_Auszug_
────────
Auszug aus dem Preisgerichtsprotokoll vom 22.09.2003

Der Thüringer Architekturpreis für Wohnbauten wurde dieses Jahr zum siebten mal ausgelobt. Der Preis sollte an eine oder mehrere Projekte gehen, die herausragend und besonders qualitätvollen Wohnbau zeigen, der realisiert wurde. Die Bewertung durch eine Jury fand nicht wie beim Realisierungswettbewerb zu einer einzelnen Bauaufgabe statt, sondern zu sehr vielfältigen architektonischen Ergebnissen. Dadurch wurden die Bewertungskriterien vielfältiger und orientierten sich letztlich an der Qualität des realisierten Gebäudes.
────────
_Daten_
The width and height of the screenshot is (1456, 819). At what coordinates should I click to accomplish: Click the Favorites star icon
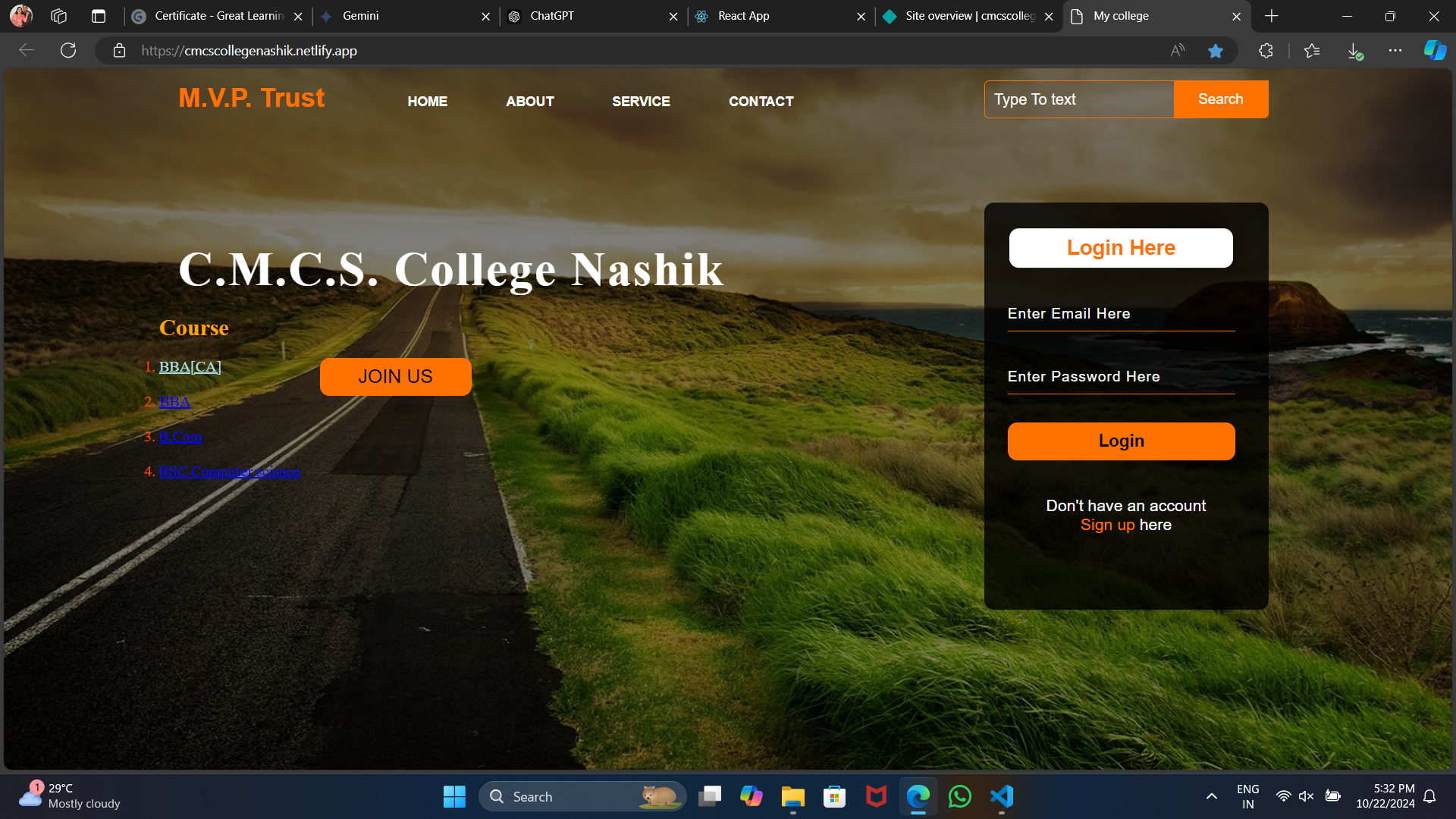click(x=1216, y=51)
────────
_Aufgabenstellung_
Bitte schreiben Sie im Auszug alles von „Der Thüringer Architekturpreis“ bis hinunter zu „des realisierten Gebäudes.“ neu und setzen Sie dabei „Fachkommission“ an die Stelle von „Jury“.

_Vollständige Lösung_
Der Thüringer Architekturpreis für Wohnbauten wurde dieses Jahr zum siebten mal ausgelobt. Der Preis sollte an eine oder mehrere Projekte gehen, die herausragend und besonders qualitätvollen Wohnbau zeigen, der realisiert wurde. Die Bewertung durch eine Fachkommission fand nicht wie beim Realisierungswettbewerb zu einer einzelnen Bauaufgabe statt, sondern zu sehr vielfältigen architektonischen Ergebnissen. Dadurch wurden die Bewertungskriterien vielfältiger und orientierten sich letztlich an der Qualität des realisierten Gebäudes.